Unexpected expenses can occur at any time of day. But, with the help of your partner, you can manage your financial life during uncertain times together. Take the Coronavirus outbreak, for instance. Many businesses had to shut down, leaving just as many unemployed and in a terrible shortage crisis. Therefore, keep an open mind and save some of your income for medical or other emergencies. So, instead of hiding and keeping it off the books, share everything with your partner so you can adjust your budget plans as needed.

6.   Establish Communication

As mentioned before, communication is the key to a long, successful, and financially well-off marriage. The most important thing is being respectful when talking about money. Don’t give your significant other a hard time just because they had to buy a new hat, for instance. On the other hand, if your spouse is a big spender, sit down and talk it out. Then, plan together how to help your spouse develop good spending habits.

7.   Choose a Joint or Separate Account

A joint account helps couples manage their finances together and avoids the temptation to hide money. This can include checking accounts, savings accounts and credit cards. Having a separate account can provide financial independence and privacy. However, it creates mistrust among couples as the other partner cannot track the expenses. Choose the option that works best for both you and your spouse.
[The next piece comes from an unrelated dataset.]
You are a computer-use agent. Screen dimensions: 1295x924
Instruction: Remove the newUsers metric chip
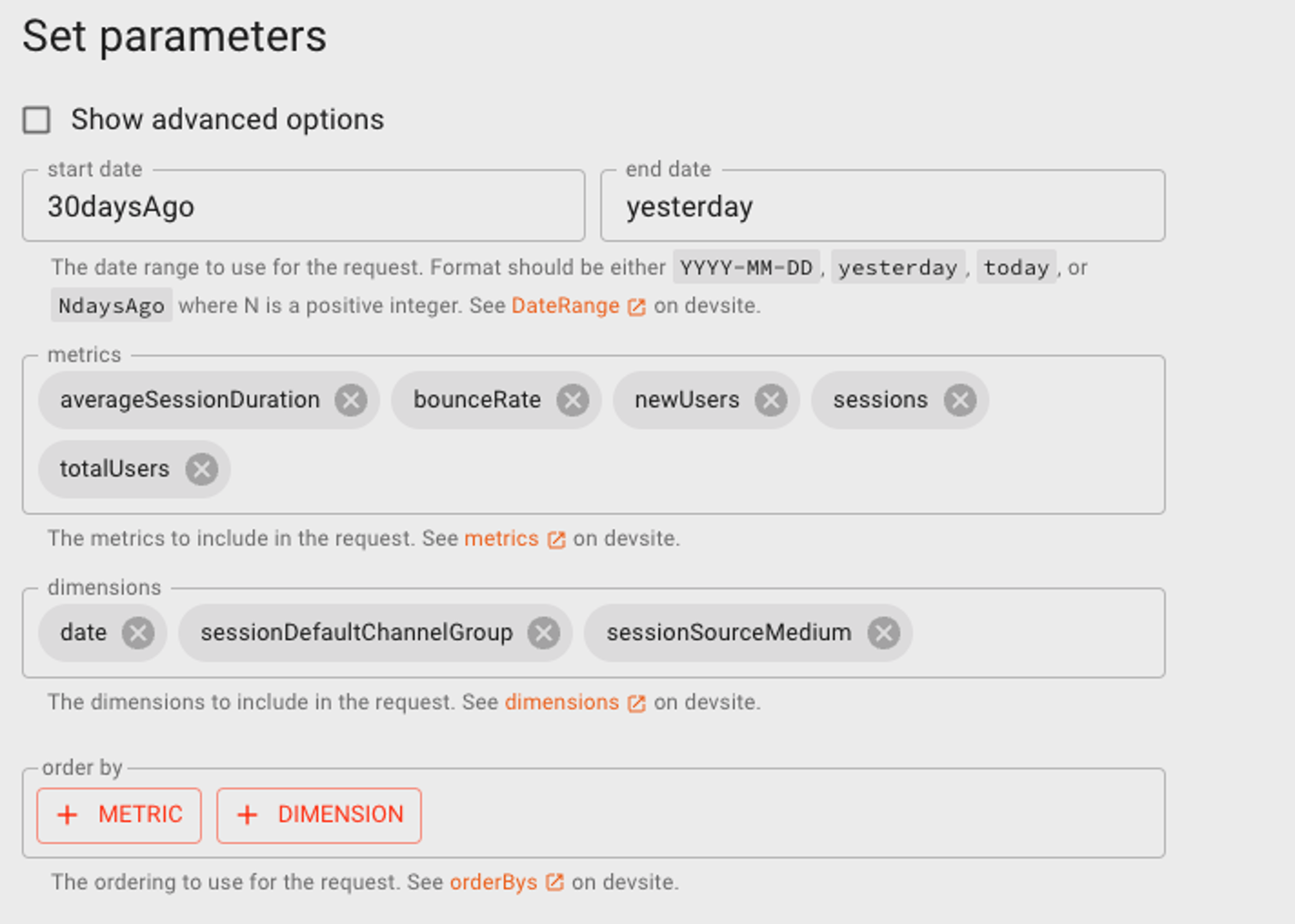pos(770,400)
8.   Consider Seeking a Financial Advisor

If you’re still struggling to create a trustworthy plan, consider seeking help from a professional such as a financial advisor or an accountant. They can provide you with options, support, and guidance in creating the perfect financial plan that is acceptable to both of you.

Another upside to seeking professional help is that they can also advise on understanding financial products, especially if you’re a homeowner, and whether or not you should take a loan based on your current financial situation.

9.   Review and Update Your Financial Plan

Creating financial plans is not a one-time thing. Personal factors such as health, career change, age, and having children can affect your financial plan. Therefore, it needs to be reviewed and updated periodically to ensure you and your partner are on the same page and working to achieve the same financial goals.

Final Thoughts

Creating a trustworthy financial plan can help build transparency and honesty in your relationship. It’ll help avoid conflicts and financial infidelity and strengthen your marriage. These steps can help both of you achieve your financial goals and lead a well-off life together. Communication plays a pivotal role in this situation, so remember to share any expenses incurred so you can adjust your budget. A trustworthy financial plan can ultimately ensure long-term financial and marriage success.